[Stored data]
-=-=-=-=-

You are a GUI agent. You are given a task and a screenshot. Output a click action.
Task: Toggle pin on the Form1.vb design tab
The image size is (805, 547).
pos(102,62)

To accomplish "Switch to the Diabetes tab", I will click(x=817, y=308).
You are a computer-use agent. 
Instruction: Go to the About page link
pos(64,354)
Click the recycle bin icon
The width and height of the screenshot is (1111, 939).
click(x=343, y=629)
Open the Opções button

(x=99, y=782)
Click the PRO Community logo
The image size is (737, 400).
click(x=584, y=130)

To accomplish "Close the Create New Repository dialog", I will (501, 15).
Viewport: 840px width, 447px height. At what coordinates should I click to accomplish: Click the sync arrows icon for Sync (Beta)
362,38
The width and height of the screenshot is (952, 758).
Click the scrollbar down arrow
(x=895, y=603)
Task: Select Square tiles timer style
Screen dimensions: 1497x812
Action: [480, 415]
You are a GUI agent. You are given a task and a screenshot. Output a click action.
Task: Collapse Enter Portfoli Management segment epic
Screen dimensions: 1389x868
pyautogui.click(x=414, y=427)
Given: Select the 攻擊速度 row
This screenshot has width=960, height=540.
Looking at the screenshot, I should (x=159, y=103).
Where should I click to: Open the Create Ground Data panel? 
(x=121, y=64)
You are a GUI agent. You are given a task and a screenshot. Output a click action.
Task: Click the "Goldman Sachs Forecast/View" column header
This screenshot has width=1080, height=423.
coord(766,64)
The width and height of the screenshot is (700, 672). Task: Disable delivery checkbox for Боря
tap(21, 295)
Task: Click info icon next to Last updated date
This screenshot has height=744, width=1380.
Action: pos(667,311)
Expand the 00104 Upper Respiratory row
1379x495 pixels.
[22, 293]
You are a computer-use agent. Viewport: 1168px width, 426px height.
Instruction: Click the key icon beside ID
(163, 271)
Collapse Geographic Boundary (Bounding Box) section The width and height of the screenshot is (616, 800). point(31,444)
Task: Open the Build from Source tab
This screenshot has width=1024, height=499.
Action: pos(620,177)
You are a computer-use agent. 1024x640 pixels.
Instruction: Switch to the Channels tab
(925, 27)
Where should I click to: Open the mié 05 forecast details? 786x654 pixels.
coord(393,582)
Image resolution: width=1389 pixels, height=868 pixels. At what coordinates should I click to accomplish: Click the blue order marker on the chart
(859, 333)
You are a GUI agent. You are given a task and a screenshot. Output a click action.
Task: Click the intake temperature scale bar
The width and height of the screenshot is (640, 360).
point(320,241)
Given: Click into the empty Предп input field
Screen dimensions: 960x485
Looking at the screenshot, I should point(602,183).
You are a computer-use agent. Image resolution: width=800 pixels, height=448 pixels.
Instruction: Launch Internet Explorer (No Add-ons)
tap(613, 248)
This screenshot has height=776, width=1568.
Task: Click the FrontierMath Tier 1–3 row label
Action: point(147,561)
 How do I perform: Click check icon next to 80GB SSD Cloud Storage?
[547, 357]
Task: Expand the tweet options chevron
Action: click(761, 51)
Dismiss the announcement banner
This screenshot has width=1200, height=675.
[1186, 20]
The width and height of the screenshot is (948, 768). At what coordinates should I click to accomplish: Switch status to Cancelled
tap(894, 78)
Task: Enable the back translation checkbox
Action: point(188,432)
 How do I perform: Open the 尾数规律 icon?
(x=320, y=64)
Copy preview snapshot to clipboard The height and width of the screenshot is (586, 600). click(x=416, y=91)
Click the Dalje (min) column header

-=-=-=-=-

◆ Work instruction: Retype all the data verbatim.

◆ Your solution:
You are a GUI agent. You are given a task and a screenshot. Output a click action.
Task: Toggle pin on the Form1.vb design tab
The image size is (805, 547).
pos(102,62)

To accomplish "Switch to the Diabetes tab", I will click(x=817, y=308).
You are a computer-use agent. 
Instruction: Go to the About page link
pos(64,354)
Click the recycle bin icon
The width and height of the screenshot is (1111, 939).
click(x=343, y=629)
Open the Opções button

(x=99, y=782)
Click the PRO Community logo
The image size is (737, 400).
click(x=584, y=130)

To accomplish "Close the Create New Repository dialog", I will (501, 15).
Viewport: 840px width, 447px height. At what coordinates should I click to accomplish: Click the sync arrows icon for Sync (Beta)
362,38
The width and height of the screenshot is (952, 758).
Click the scrollbar down arrow
(x=895, y=603)
Task: Select Square tiles timer style
Screen dimensions: 1497x812
Action: [480, 415]
You are a GUI agent. You are given a task and a screenshot. Output a click action.
Task: Collapse Enter Portfoli Management segment epic
Screen dimensions: 1389x868
pyautogui.click(x=414, y=427)
Given: Select the 攻擊速度 row
This screenshot has width=960, height=540.
Looking at the screenshot, I should (x=159, y=103).
Where should I click to: Open the Create Ground Data panel? 
(x=121, y=64)
You are a GUI agent. You are given a task and a screenshot. Output a click action.
Task: Click the "Goldman Sachs Forecast/View" column header
This screenshot has width=1080, height=423.
coord(766,64)
The width and height of the screenshot is (700, 672). Task: Disable delivery checkbox for Боря
tap(21, 295)
Task: Click info icon next to Last updated date
This screenshot has height=744, width=1380.
Action: pos(667,311)
Expand the 00104 Upper Respiratory row
1379x495 pixels.
[22, 293]
You are a computer-use agent. Viewport: 1168px width, 426px height.
Instruction: Click the key icon beside ID
(163, 271)
Collapse Geographic Boundary (Bounding Box) section The width and height of the screenshot is (616, 800). point(31,444)
Task: Open the Build from Source tab
This screenshot has width=1024, height=499.
Action: pos(620,177)
You are a computer-use agent. 1024x640 pixels.
Instruction: Switch to the Channels tab
(925, 27)
Where should I click to: Open the mié 05 forecast details? 786x654 pixels.
coord(393,582)
Image resolution: width=1389 pixels, height=868 pixels. At what coordinates should I click to accomplish: Click the blue order marker on the chart
(859, 333)
You are a GUI agent. You are given a task and a screenshot. Output a click action.
Task: Click the intake temperature scale bar
The width and height of the screenshot is (640, 360).
point(320,241)
Given: Click into the empty Предп input field
Screen dimensions: 960x485
Looking at the screenshot, I should point(602,183).
You are a computer-use agent. Image resolution: width=800 pixels, height=448 pixels.
Instruction: Launch Internet Explorer (No Add-ons)
tap(613, 248)
This screenshot has height=776, width=1568.
Task: Click the FrontierMath Tier 1–3 row label
Action: point(147,561)
 How do I perform: Click check icon next to 80GB SSD Cloud Storage?
[547, 357]
Task: Expand the tweet options chevron
Action: click(761, 51)
Dismiss the announcement banner
This screenshot has width=1200, height=675.
[1186, 20]
The width and height of the screenshot is (948, 768). At what coordinates should I click to accomplish: Switch status to Cancelled
tap(894, 78)
Task: Enable the back translation checkbox
Action: point(188,432)
 How do I perform: Open the 尾数规律 icon?
(x=320, y=64)
Copy preview snapshot to clipboard The height and width of the screenshot is (586, 600). click(x=416, y=91)
Click the Dalje (min) column header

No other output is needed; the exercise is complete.